TR: In clinical medicine, the safety of patients is paramount. So, until clinical AI algorithms are validated in the real world, the clinician would always need to make the final decision, navigating the clinical complexity that each patient presents with. The key limitation with AI is dealing with the unknown – things that have not been encountered before. And in the case of family medicine, this is represented by the undifferentiated patient.
ND: Which other stumbling blocks in your career have shaped you as a teacher?

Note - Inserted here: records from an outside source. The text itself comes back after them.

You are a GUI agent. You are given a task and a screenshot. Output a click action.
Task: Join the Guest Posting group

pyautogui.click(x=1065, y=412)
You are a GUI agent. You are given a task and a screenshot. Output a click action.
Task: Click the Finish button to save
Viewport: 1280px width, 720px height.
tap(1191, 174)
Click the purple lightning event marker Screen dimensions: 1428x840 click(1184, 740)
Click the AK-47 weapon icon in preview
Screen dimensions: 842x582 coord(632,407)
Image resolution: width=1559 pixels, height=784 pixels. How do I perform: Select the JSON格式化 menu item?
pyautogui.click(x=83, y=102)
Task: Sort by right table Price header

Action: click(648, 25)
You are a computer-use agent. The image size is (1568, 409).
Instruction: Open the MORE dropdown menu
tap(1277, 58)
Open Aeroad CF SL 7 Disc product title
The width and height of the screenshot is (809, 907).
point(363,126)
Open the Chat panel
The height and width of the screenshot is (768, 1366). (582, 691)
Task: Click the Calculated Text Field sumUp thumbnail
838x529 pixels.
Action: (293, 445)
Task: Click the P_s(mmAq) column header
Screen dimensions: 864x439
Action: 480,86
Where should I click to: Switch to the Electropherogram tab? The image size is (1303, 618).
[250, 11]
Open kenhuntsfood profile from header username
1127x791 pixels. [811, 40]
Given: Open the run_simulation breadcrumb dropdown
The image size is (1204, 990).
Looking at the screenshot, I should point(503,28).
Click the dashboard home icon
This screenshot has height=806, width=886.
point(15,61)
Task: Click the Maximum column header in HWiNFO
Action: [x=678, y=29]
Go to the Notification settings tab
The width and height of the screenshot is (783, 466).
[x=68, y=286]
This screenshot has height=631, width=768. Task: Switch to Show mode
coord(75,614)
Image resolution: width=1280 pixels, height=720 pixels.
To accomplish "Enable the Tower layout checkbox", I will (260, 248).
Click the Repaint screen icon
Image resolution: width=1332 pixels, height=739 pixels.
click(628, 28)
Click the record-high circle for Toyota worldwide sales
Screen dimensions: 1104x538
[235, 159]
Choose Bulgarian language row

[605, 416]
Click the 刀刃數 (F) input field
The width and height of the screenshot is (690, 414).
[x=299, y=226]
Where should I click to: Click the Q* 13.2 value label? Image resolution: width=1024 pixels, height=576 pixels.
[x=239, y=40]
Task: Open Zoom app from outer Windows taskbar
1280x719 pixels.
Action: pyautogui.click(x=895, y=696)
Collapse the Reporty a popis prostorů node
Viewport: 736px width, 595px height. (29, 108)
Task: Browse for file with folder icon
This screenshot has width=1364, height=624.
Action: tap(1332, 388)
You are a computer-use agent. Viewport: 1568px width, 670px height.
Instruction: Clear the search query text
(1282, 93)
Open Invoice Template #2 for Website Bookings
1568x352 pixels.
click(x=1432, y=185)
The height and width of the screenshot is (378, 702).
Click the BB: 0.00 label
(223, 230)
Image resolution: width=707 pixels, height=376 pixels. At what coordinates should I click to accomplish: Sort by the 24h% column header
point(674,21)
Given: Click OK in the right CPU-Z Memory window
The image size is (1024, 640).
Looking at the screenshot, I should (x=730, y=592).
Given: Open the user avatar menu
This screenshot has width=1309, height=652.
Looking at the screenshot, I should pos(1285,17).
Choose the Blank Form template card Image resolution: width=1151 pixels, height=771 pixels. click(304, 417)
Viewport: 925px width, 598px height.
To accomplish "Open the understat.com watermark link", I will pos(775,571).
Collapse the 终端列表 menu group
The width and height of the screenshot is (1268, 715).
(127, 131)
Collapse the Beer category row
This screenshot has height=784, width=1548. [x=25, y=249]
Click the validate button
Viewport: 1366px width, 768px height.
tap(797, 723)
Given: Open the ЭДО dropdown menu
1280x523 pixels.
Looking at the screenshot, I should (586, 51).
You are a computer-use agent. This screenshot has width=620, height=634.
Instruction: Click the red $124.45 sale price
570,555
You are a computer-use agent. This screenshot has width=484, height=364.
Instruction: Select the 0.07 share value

TR: My own training was foregrounded on technical competence and not on developing a professional identity. I recognise this when faced with significant personal and ethical challenges that my training has not prepared me for.
Additionally, I was trained in an era of “learning by public humiliation”, which convinced me about the many weaknesses this approach has. And that’s why I maintain that education in a harsh clinical environment needs to be empathetic and wise.
ND: How significant is this DTA to you?
TR: It is extremely significant. I am a first-generation university graduate. My parents were denied opportunities in higher education because of apartheid. And to be nominated by a student, and to be witness to the testimonies of other students and colleagues is already an honour in itself.
“I dedicate this award to my parents, whose unwavering commitment to education as a liberatory activity has paved the way to this moment.”
I dedicate this award to my parents, whose unwavering commitment to education as a liberatory activity has paved the way to this moment. I acknowledge my wife, children, siblings, students, friends and colleagues for their role in all of this. We are all inextricably woven into each other’s life journeys.